▶ _Your objective_
Count the lines in the items below that contain the word "Open", and reply with the number alone.

▶ _Entries showing where items appear_
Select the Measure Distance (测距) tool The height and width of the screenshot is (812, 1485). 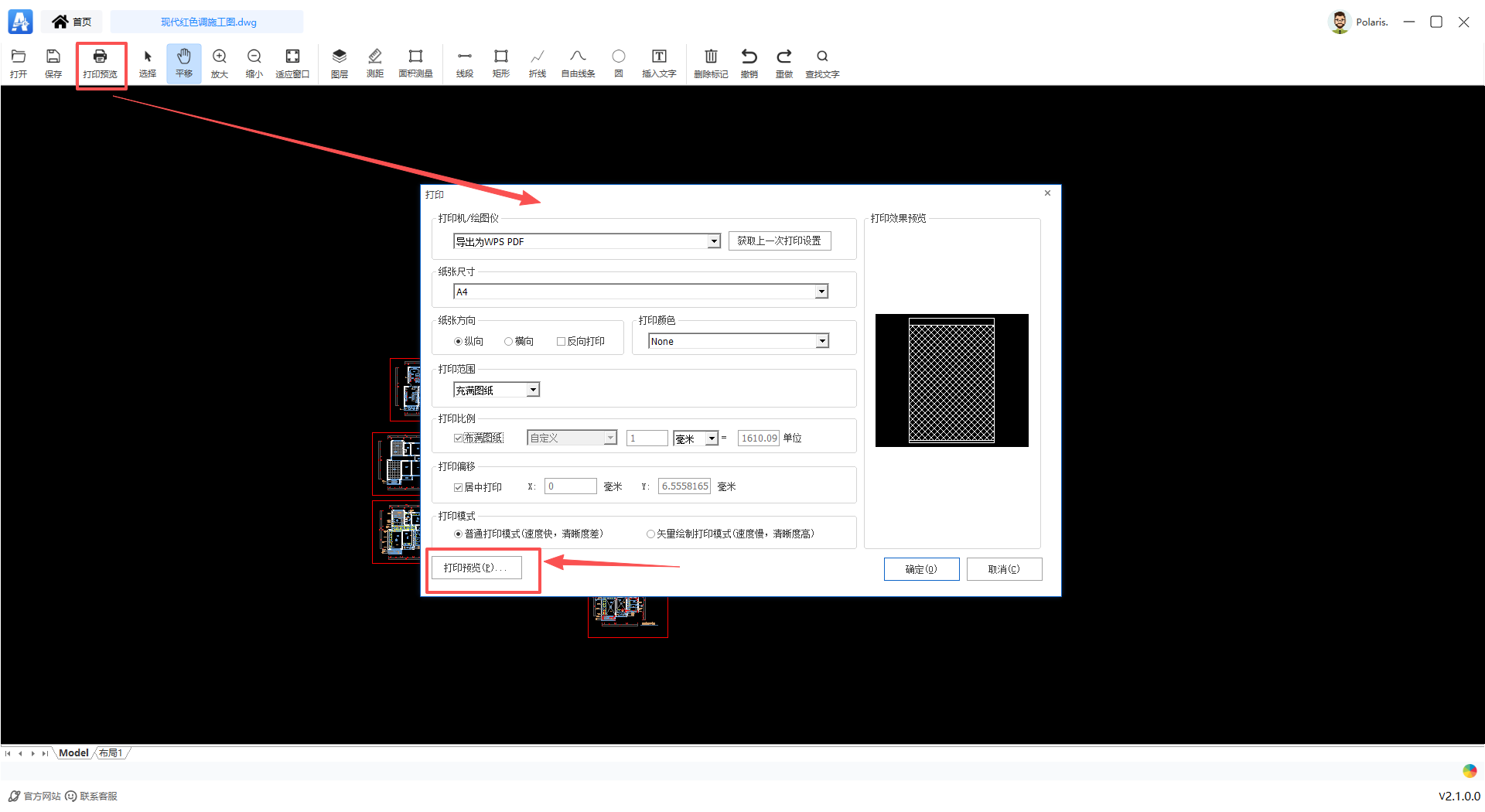point(374,63)
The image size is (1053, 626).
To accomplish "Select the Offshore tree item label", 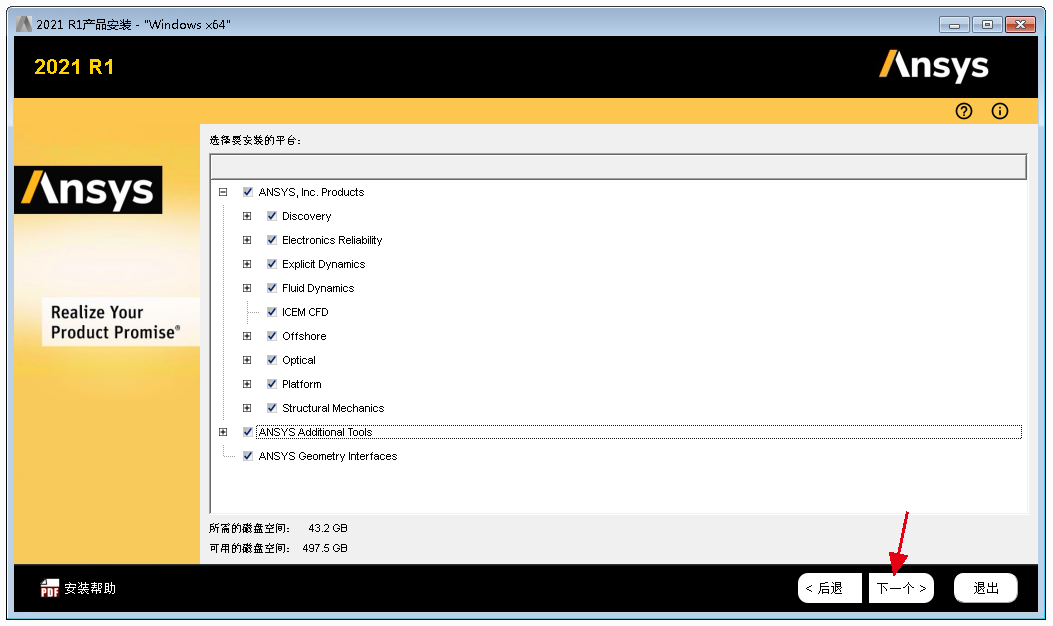I will click(304, 336).
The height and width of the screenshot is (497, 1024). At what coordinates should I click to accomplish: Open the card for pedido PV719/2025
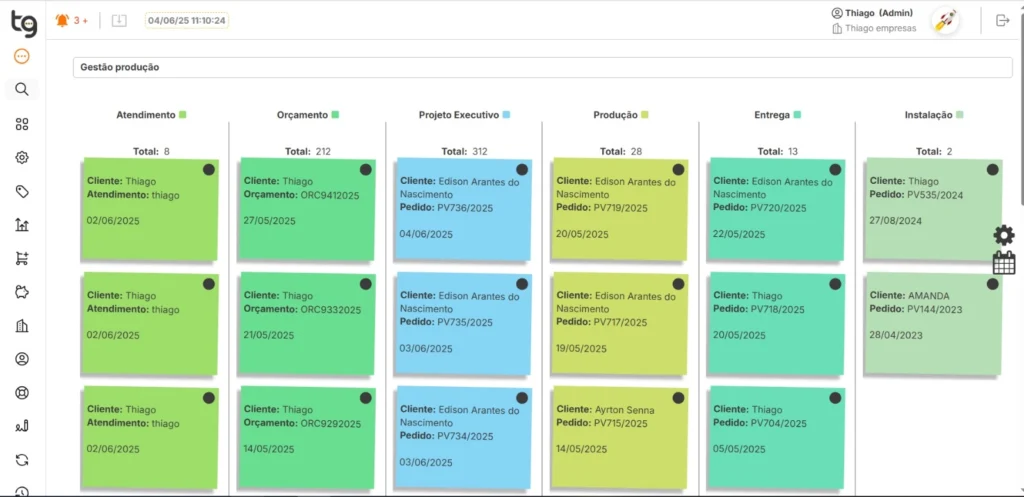619,208
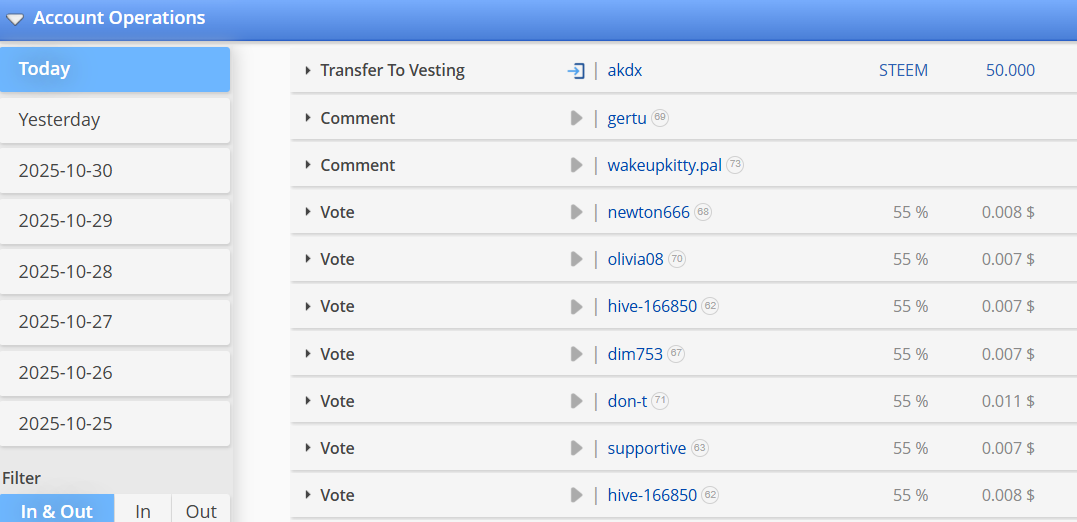This screenshot has width=1077, height=522.
Task: Switch filter to In only
Action: [x=143, y=509]
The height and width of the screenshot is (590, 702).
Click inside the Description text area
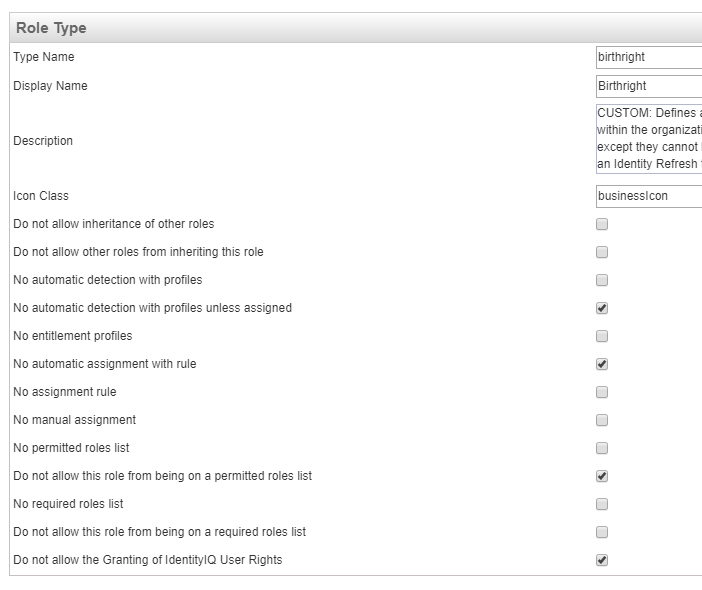click(648, 138)
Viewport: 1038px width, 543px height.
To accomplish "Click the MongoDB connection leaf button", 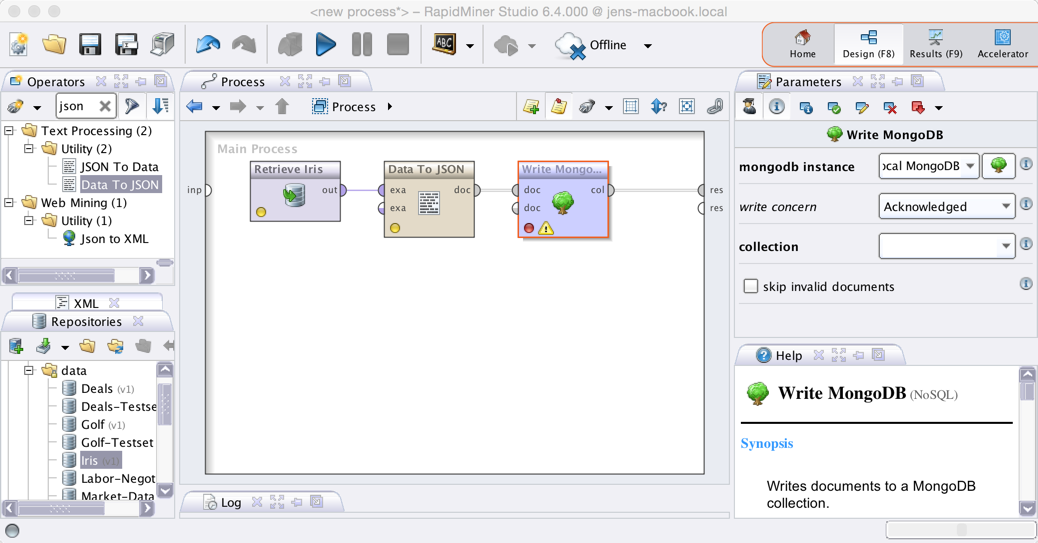I will 998,166.
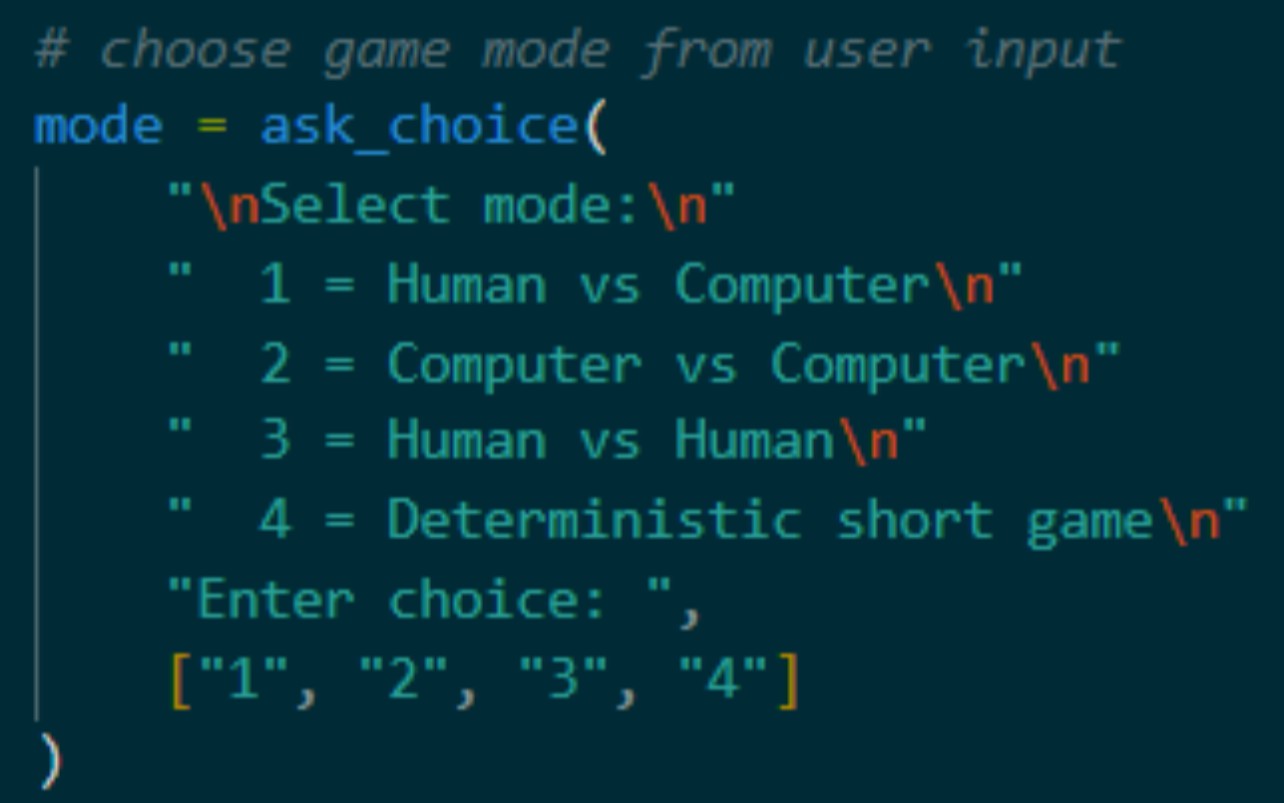The width and height of the screenshot is (1284, 803).
Task: Click the 'Human vs Human' option string
Action: (610, 442)
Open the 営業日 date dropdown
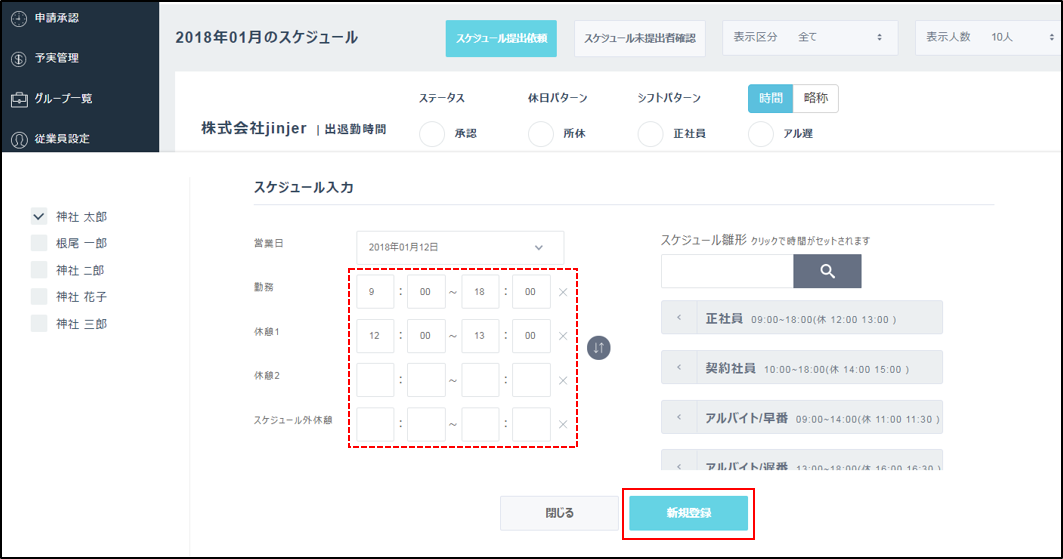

▶ _The reply_
2